Die Klausel in § 9 Ziff. 2. b) in Abschnitt A der VGB 2010 ist unwirksam gem. § 307 Abs. 1, Abs. 2 Nr. 1 BGB, so dass insoweit die gesetzlichen Vorschriften anzuwenden sind. Die Klausel benachteiligt den Versicherungsnehmer unangemessen, da sie zum einen mit den wesentlichen Grundgedanken der §§ 28, 32 VVG sowie § 82 VVG nicht zu vereinbaren ist und zum anderen auch intransparent und widersprüchlich ist. Nach § 9 Ziff. 2. b) ist der Versicherer von der Leistung frei, wenn der Versicherungsnehmer eine mögliche Wiederbenutzung bereits einfach fahrlässig verzögert. Denn dort heißt es, dass der Mietausfall nur insoweit ersetzt werde, wie die mögliche Wiederbenutzung nicht schuldhaft verzögert werde.

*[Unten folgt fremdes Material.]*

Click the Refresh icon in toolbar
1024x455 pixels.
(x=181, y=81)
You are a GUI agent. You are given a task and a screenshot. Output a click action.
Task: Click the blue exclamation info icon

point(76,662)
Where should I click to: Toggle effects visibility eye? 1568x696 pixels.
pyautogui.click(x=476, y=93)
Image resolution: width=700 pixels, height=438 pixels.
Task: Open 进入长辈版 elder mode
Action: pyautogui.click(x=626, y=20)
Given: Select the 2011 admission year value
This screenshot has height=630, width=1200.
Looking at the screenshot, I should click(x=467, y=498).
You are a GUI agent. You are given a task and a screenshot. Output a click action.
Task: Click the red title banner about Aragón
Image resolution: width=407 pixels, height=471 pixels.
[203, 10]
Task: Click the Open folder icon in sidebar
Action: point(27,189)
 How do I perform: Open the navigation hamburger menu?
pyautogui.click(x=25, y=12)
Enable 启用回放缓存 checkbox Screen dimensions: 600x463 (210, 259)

Dies widerspricht dem Rechtsgedanken des §§ 28 Abs. 1 VVG, nachdem eine fristlose Kündigung des Versicherungsvertrages im Falle der Obliegenheitsverletzung nur bei Vorsatz und grober Fahrlässigkeit zulässig ist. Nach Abs. 2 des § 28 VVG ist Leistungsfreiheit des Versicherers nur dann möglich, wenn eine vertragliche Obliegenheit vorsätzlich verletzt worden ist. Im Falle der groben Fahrlässigkeit ist eine verhältnismäßige Leistungskürzung vorgesehen.

Der Begriff "schuldhaft" in der Regelung des § 9 Ziff. 2. b) umfasst aber gemäß § 276 BGB bereits die einfache Fahrlässigkeit. Sie sieht weiter die Leistungsfreiheit des Versicherers vor, ohne dass dort als mildere Sanktion eine verhältnismäßige Leistungskürzung möglich ist. Gemäß § 32 VVG kann zum Nachteil des Versicherungsnehmers nicht von den Regelungen des § 28 VVG abgewichen werden.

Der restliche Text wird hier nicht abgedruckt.